In order to reinforce the analyses from small-scale educational experiments like ours, we need to find a way to either eliminate or account for the classroom-based dependence structures.
First there is the problem of defining our treatments: each is an entire curriculum?! This will include lessons, lectures, labs, discussions, homework, exams, etc.; which create a mountain of new prep-work for the instructor(s) involved and leads to questions about what exactly is being compared. More importantly, it dilutes the findings because we will need to attribute observed learning differences to the entire array of curricular differences, precluding conclusions on the efficacy of particular components. Then there is the challenge of assigning students to curricula. There are logistical and institutional limitations that make true random assignment of students to classes infeasible, so we face potentially bias results. After preparing the curricular treatments and getting our students into classrooms, we still need to teach the class. Almost certainly we will apply a curriculum to an entire classroom but measure learning on the student level; the dreaded mismatch of experimental and observational units. Now we need multiple classrooms with each curriculum to properly account for inter/intra group variability. We could always aggregate on the classroom level and discuss overall learning outcomes, but then our necessary number of classrooms grows even further. Additionally the instructor effect will be confounded with the classroom. Lastly, we have to find a way to measure student learning outcomes in a way that other educators will trust and/or respect, so that the results are not discarded.
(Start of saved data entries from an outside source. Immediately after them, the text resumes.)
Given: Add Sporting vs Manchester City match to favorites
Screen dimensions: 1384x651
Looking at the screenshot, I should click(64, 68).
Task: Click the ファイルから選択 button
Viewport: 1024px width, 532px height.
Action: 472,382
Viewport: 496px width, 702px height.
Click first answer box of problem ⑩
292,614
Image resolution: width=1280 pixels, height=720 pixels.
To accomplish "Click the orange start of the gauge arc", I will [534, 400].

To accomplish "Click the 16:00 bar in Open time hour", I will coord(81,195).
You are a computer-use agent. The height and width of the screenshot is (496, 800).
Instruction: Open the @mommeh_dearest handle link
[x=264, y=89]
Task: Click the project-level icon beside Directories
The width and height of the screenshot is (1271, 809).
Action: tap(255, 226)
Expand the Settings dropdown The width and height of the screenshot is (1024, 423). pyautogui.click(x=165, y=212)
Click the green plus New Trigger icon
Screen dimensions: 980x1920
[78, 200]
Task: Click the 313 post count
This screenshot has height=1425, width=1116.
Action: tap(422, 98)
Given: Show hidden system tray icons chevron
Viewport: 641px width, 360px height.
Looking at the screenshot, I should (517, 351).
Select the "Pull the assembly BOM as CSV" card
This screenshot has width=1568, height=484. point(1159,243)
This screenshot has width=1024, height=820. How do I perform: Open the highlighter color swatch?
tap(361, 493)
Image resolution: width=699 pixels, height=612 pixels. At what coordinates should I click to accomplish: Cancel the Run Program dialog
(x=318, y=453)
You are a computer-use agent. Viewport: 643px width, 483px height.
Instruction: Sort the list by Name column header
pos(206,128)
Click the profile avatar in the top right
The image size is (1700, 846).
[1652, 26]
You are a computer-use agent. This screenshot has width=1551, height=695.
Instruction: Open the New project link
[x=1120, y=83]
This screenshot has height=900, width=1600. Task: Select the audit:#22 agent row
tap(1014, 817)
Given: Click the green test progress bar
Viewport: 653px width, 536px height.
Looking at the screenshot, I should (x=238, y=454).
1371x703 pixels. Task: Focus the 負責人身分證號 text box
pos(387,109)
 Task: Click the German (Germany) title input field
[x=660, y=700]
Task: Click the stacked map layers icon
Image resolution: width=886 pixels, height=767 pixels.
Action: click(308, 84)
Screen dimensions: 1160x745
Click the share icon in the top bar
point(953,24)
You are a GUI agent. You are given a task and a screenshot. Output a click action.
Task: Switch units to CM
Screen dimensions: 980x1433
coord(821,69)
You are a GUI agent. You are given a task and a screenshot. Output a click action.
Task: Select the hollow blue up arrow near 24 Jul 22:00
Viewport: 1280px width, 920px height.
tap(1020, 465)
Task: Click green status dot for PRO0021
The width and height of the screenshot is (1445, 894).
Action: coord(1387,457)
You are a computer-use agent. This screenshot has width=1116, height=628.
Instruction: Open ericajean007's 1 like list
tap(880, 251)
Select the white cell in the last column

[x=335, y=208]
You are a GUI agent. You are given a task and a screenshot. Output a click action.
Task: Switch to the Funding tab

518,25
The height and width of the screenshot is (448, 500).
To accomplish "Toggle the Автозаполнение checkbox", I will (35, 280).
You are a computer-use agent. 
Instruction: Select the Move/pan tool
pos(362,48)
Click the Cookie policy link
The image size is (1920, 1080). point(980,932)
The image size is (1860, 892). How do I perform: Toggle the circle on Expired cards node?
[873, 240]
This was the laundry list of challenges faced by myself and Dennis Lock when we started our comparison of learning outcomes under simulation-based inference and traditional introductory statistics curricula. We were graduate assistants each assigned as the instructor for an intro-stat section of around 60 students and we could not change the times to which students had enrolled. Given the challenges listed above (coupled with our limited influence as graduate students) we needed to find creative work arounds. Before registration we arranged for our two sections to have the same meeting time, allowing us to randomly reassign their classroom locations. For the first half of the semester — prior to the inference unit — both sections met in one large classroom that Dennis and I co-taught with one set of lectures, labs, homework, exams. During the inference unit the students split into two classrooms that were kept as similar as possible for things like data sources, progression of concepts, homework/test schedules in order to focus the results on how simulation-based pedagogy impacted student learning. We also rotated weekly between the two classrooms in an attempt to mitigate confounding instructor effect with treatment effect. We elected to evaluate student learning on the final exam using both a widely recognized metric (the ARTIST scaled question sets) and our own question sets.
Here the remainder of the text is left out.